Andai putusan kasasi menentukan PKS kalah, maka kader dan konstituen PKS perlu bersabar diri. Pengalaman ini menyadarkan pentingnya reformasi hukum dan lembaga peradilan agar sejalan dengan rasa keadilan masyarakat. Selama ini perhatian PKS belum terlalu intensif untuk pembenahan hukum nasional, termasuk penyiapan SDM Hakim dan Jaksa yang profesional. Oknum mantan kader itu bisa saja memenangkan proses peradilan, namun untuk menjadi kader PKS harus melalui proses sesuai AD/ART PKS. Konstitusi partai harus jadi rujukan, karena AD/ART PKS telah dinyatakan sah dan tidak bertentangan dengan UUD NRI 1945 atau produk perundangan lain. Di situ terlihat kompatibilitas regulasi internal PKS dengan sistem hukum nasional.

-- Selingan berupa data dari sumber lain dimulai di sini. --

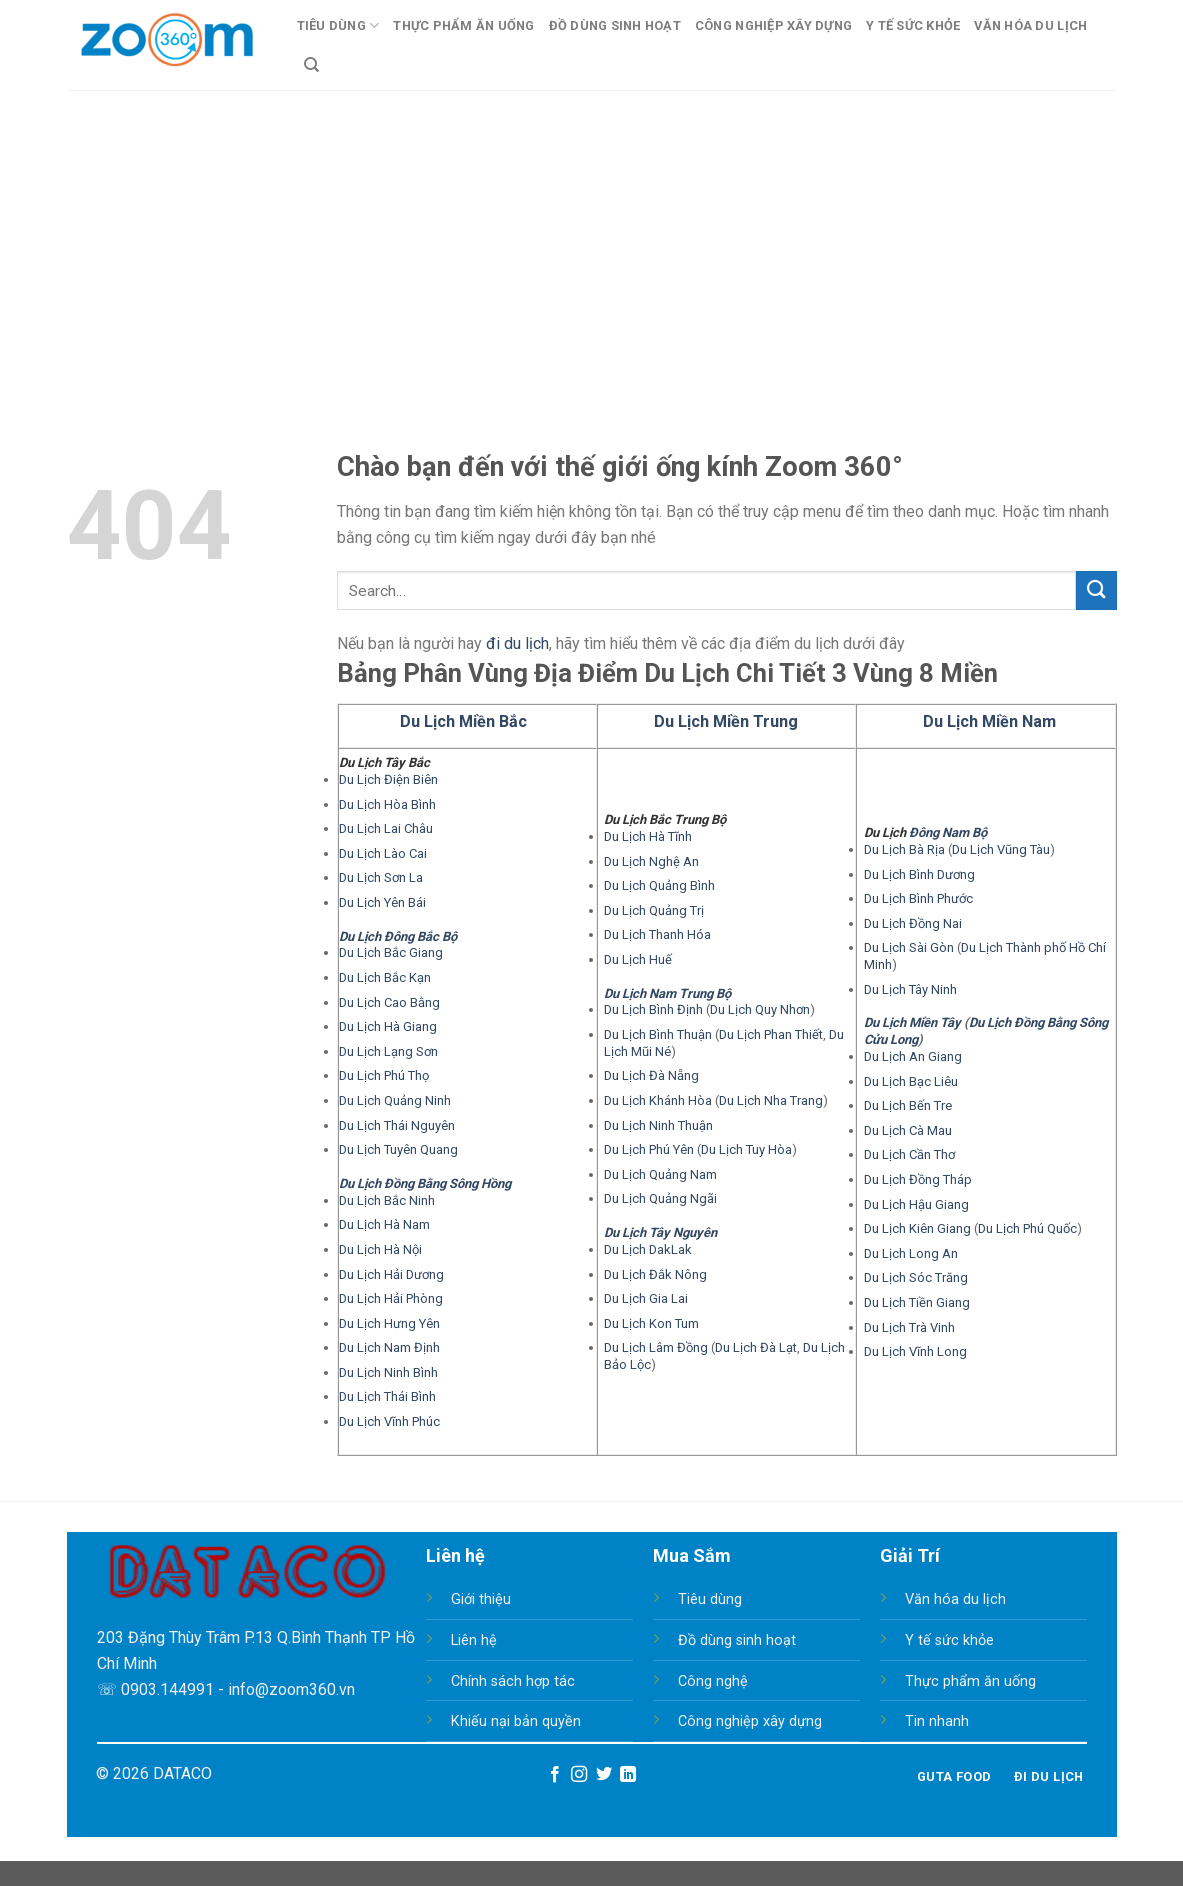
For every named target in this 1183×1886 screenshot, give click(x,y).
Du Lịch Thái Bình (387, 1396)
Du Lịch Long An (911, 1253)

Di tengah dinamika organisasi dan gejolak politik nasional/global saat ini, penting sekali untuk melakukan konsolidasi pemikiran dan hati. Kader PKS sudah terlatih menghadapi berbagai tantangan. Fitnah terhadap Presiden PKS bukan yang pertama, dan mungkin bukan yang terakhir. Karena partai yang serius melaksanakan misi perbaikan organisasi dan kondisi bangsa, pasti akan menghadapi tantangan berat dari berbagai penjuru.